Our contrarian approach to perform Situation Awareness is not to use Machine Learning.
No training, no datasets, no labelling: we instead rely on deductive inference to get to quantitative conclusions.
We feed the central decision-making processes with edge-computed and already classified data (ie. only meaningful and relevant information).
The challenge related to Sensor Fusion and System integration
In today's Situation Awareness solutions, the individual sensors (Perception, Localization) communicate through a network and are connected to a central processing unit (Semantics).
Most Sensor Fusion methods rely on either of the two architectures highlighted below:
- Big Brain + Dumb Sensors (aka Low-level fusion): This system employs very basic sensors and sends the raw data to a central processing unit. This central unit is often running with the help of Machine Learning processes, that works better with as much data as possible.
- Black-Box Smart Sensors (aka High-level fusion): Edge computing capabilities, embedded on the sensor itself, allow it to send only the conclusions (ie. detected objects) through the network. This makes it much easier for the central processing unit to Fuse information from different sensors and requires much less network bandwidth.
Regardless of the advantages of each approach, they share a common set of drawbacks and specific challenges when considering scalability and cost, among them Latency, Calibration, Synchronization, Installation/Wiring and Sensor Location.
The article Fused Sensing vs.
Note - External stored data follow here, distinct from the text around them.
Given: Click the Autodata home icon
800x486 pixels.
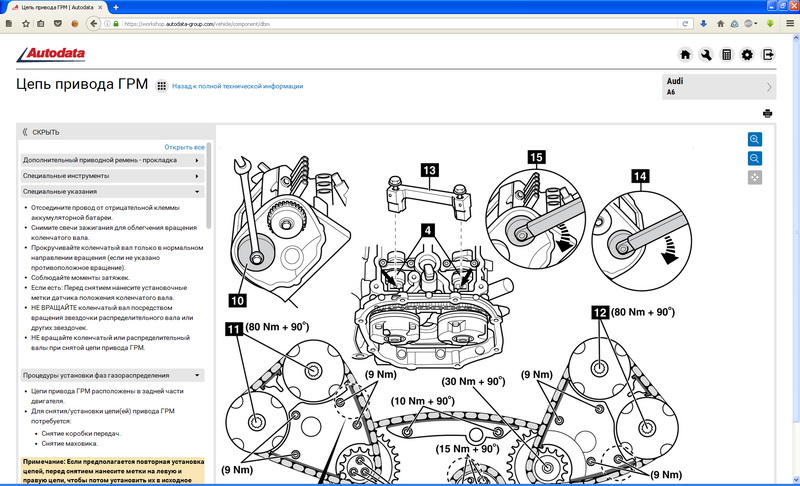Looking at the screenshot, I should 685,55.
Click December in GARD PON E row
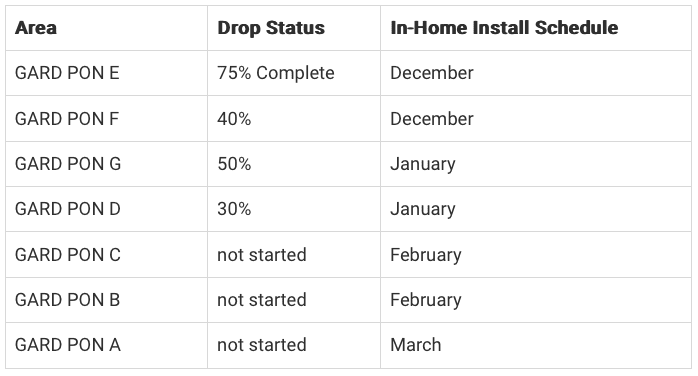This screenshot has width=698, height=376. [432, 73]
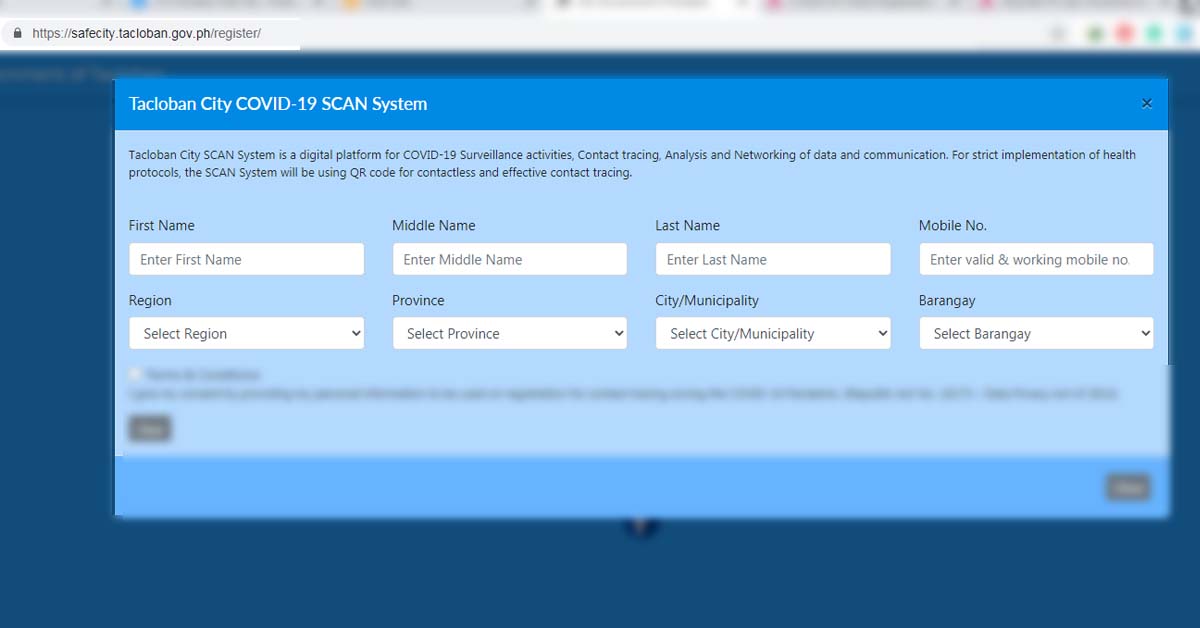Viewport: 1200px width, 628px height.
Task: Dismiss the SCAN System dialog with the X
Action: click(x=1146, y=103)
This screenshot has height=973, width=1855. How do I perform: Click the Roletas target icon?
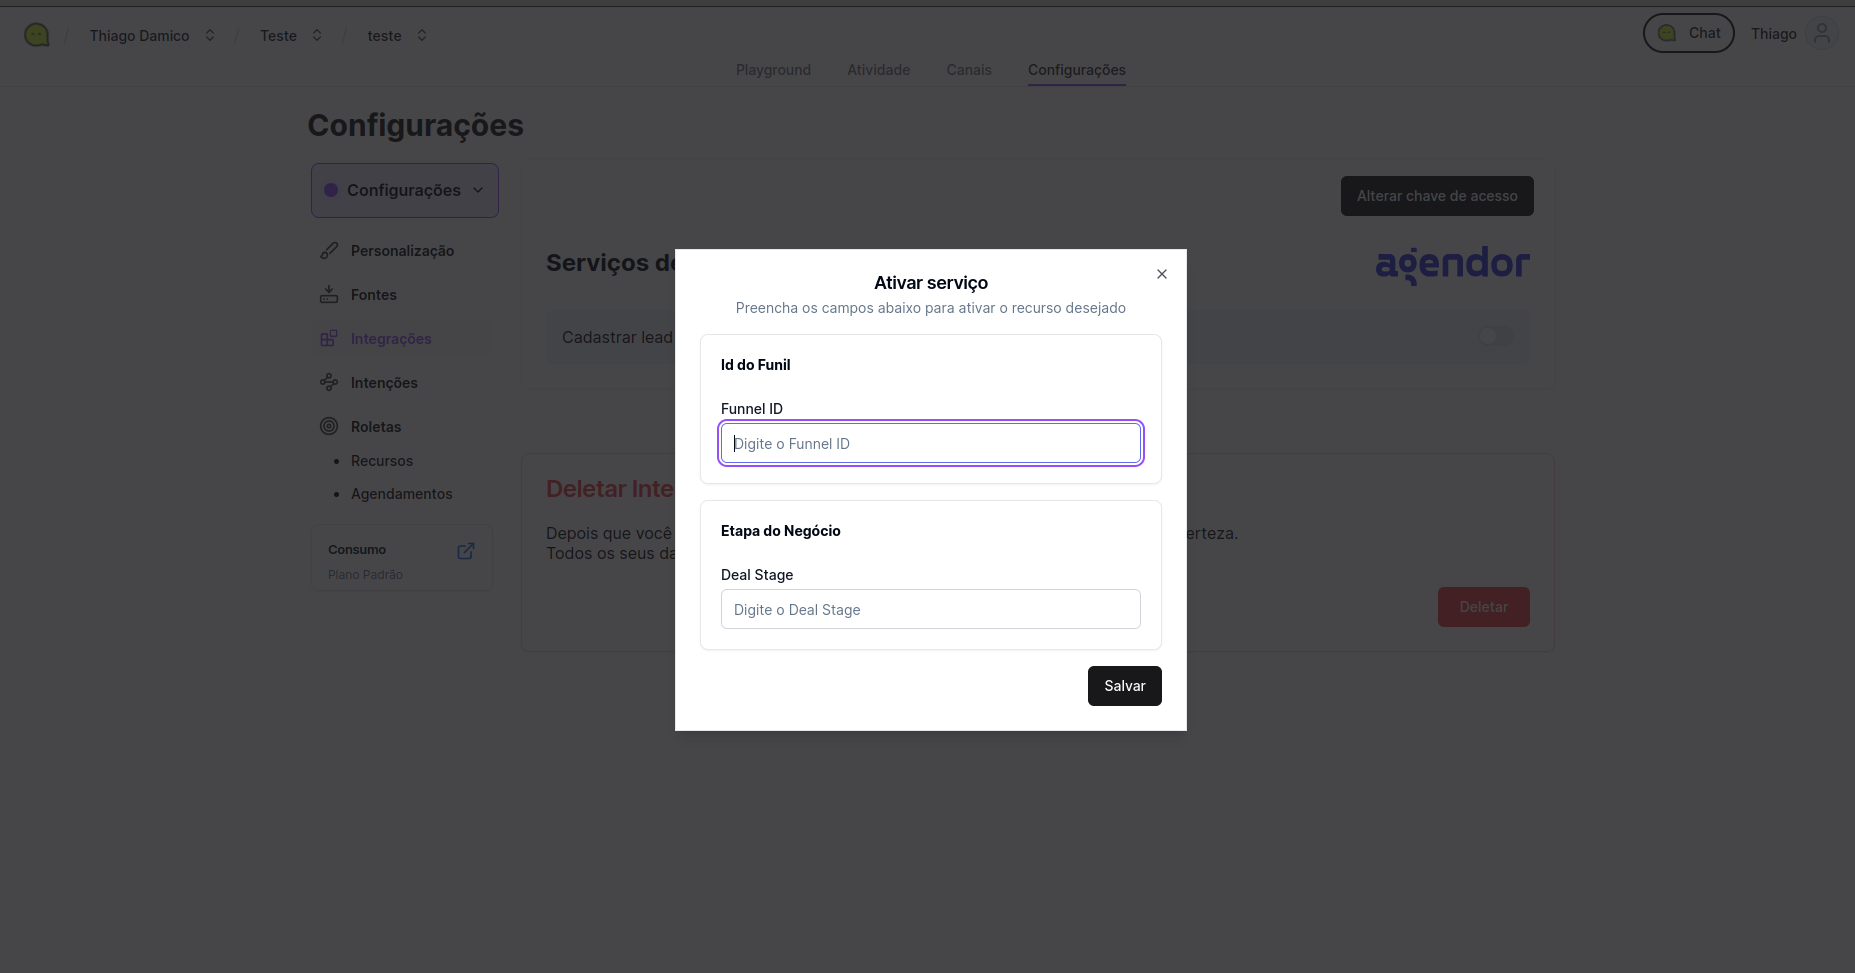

Sensor Fusion describes this in more detail.
Single Device Situation Awareness
Our approach is to provide a Full Situation Awareness in a single device, where Perception, Localization, and Semantics are simultaneously blended thanks to our Fused Sensing embedded software engine.
Because our Perception is based on multi-physics data, enabled by a new broadband laser imager, we can get well beyond what a LiDAR or 2D Camera could do, by not only providing Range and Color but also the Full Velocity of objects and their Material composition ID.
|We call this comprehensive way of perceiving the environment Full reality perception.|
In turn, this will result in better safety standards in a Smart Machine: if your car can assess the real-time condition of the road and can distinguish black ice from sand it can make a better judgment in respect to the timing of breaking and speed.
An embedded 3D SLAM on Chip performs Localization and Mapping in real-time where a 3D dense occupancy grid is populated with the low-level point-wise classification and with high-level Object Detection and Tracking.
The Semantic output of our device is an explainable and actionable stream of information, that can feed the decision making of higher-level Machine Learning-based processes in a much more effective way.
Situation Awareness is one of the key challenges for Smarter and Safer machines, including Cars.
The mainstream approach of the industry, based on separated Sensors, Isolated Perception/Localization/Semantics processes, and Isolated Acquisition vs. Processing modules brings a new set of complex and unsolved challenges.
Based on the unique combination of sensing hardware and embedded software, we've taken a different path and built a 3D Semantic Camera, a scalable device that delivers long-range comprehensive and meaningful information.
We believe in making a smarter and safer world by empowering cars, drones and robots with superhuman capabilities to perceive and understand their surroundings.
We aim to accelerate the emergence of these Smart Machines but also enable a full set of new applications in markets like Security&Surveillance, Agriculture, Mining, Industry 4.0 and Smart Cities.
Outsight's 3D Semantic Camera provides seamless Situation Awareness in a standalone device as a key enabler.